My shop's asked me to demonstrate problems before, mainly because I bring it in before something's fully broken, or is intermittent. Sometimes the hardest thing to do as a customer is figure out a repeatable pattern for an intermittent.
 
Originally Posted By: HoosierJeeper
If a shop doesn't listen to what you have to say, they're not worth dealing with.


this is true, yet at the same time the posters go back to walmart or jiffylube because its cheap and complain about it.

if you are wanting good service you should expect to pay a fair price for it and not expect it to be free
 
When something is obviously broken, like Virtuis' bolt, point that out. Otherwise make a concise description of the symptoms, like "Battery won't stay charged" or " coolant leaking from front of engine.". Don't offer your own diagnosis.
 
Had this happen to me, wife got stranded because her starter quit, (later she's like oh yeah, sometimes it grinds and doesn't start the car, I forgot to tell you...), finally it got to the point where it just spun, wouldn't engage the gear at all no matter how many times she tried. Had it towed to a shop, they did the whole "we have to diagnose it first" thing, didn't end up paying for it since they did the repair but was annoying because I had to wait for them to look at it, call me and tell me yeah you need a new starter (I knew that...), wait for me to call back and approve the repair, and the whole thing made the work take an extra day.

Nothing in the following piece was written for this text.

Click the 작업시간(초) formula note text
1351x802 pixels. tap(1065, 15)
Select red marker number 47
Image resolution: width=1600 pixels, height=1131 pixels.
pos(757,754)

Lived in an apartment at the time, so couldn't just do the work myself. Nowhere to actually do the work, and they [censored] at me for even vacuuming out the car in the parking lot.
 
Honestly, some customers expect too much. Too much time, too much expertise - the customer that has a realistic expectation of his mechanic and places that above their own ideas is a rare one. I'm generally more sympathetic to the customer's plight, and to answer from that mindset, it's a rare shop whose foremost concern is the customer's benefit and well-being. People are used to that and, unfortunately, accept it as something that's not going to change and continue taking their cars to businesses that charge before they work, and then greater than the work they do.

I've had several vehicles lately that required test driving anywhere from 20 to 90 minutes to diagnose or troubleshoot the problem which was intermittent. I'd like to hear your thoughts on how a business should charge for that time, account for the gas burned, etc. Some times the car doesn't even have enough gas in it to drive around or sit and run for an hour. That's also more opportunity for it to get wrecked or suffer damage, like when I drove a Dakota back to my shop to fix the brakes and found it had 1.5 qt. of oil in it. Not remotely related to the work the customer asked for but if I'd locked it up, might some customers not have laid blame on me?
 
Originally Posted By: Alex_V
I've had several vehicles lately that required test driving anywhere from 20 to 90 minutes to diagnose or troubleshoot the problem which was intermittent. I'd like to hear your thoughts on how a business should charge for that time, account for the gas burned, etc.


Tell the customer that to drive it for 90 minutes you'll have to either use it for parts runs, or charge them the time.
 
If a customer wants to show me what they think is wrong that's fine by me. If they say it's not this or that because I've fixed those, that's the first place I look - their fix is usually the fault. Oh yeah, and I love those ones with the low fuel warning light on, I can't even be sure if I'll get back from a road test.